TASK OBJECTIVE: The answer must consist of every line in the data below that holds the word "Follow".

RECORDED INFORMATION:
————

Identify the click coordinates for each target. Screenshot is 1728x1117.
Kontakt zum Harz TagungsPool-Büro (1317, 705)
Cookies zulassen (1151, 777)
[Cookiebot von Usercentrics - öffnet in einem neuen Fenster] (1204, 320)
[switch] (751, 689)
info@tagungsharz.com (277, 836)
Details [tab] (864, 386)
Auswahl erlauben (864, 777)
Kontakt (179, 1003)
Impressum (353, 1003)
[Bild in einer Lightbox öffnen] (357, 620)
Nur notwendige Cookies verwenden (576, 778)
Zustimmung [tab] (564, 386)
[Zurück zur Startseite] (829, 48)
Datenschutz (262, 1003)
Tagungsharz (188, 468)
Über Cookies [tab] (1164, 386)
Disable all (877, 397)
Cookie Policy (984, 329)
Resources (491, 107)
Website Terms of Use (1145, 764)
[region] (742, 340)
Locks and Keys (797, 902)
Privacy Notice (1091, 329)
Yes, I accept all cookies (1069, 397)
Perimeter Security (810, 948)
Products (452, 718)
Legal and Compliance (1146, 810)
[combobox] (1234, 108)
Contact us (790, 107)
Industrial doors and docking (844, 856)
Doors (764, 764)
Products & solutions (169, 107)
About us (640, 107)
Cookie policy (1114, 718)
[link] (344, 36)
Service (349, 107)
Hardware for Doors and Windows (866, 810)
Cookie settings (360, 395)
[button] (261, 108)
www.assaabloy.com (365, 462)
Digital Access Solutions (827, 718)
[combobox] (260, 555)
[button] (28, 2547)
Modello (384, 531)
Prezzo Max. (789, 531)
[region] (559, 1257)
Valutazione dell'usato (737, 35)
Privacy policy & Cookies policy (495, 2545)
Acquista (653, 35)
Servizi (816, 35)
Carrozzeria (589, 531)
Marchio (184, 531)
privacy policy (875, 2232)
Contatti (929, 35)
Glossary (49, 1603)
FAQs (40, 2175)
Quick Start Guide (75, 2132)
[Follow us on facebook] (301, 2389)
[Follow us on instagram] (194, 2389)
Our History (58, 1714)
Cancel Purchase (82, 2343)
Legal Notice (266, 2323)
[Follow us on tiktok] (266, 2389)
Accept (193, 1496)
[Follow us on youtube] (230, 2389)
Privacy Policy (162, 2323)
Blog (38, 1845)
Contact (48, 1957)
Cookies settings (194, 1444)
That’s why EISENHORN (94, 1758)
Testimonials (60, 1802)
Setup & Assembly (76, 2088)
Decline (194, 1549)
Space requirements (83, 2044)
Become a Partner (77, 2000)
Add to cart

————

ANSWER SECTION:
[Follow us on facebook] (301, 2389)
[Follow us on instagram] (194, 2389)
[Follow us on tiktok] (266, 2389)
[Follow us on youtube] (230, 2389)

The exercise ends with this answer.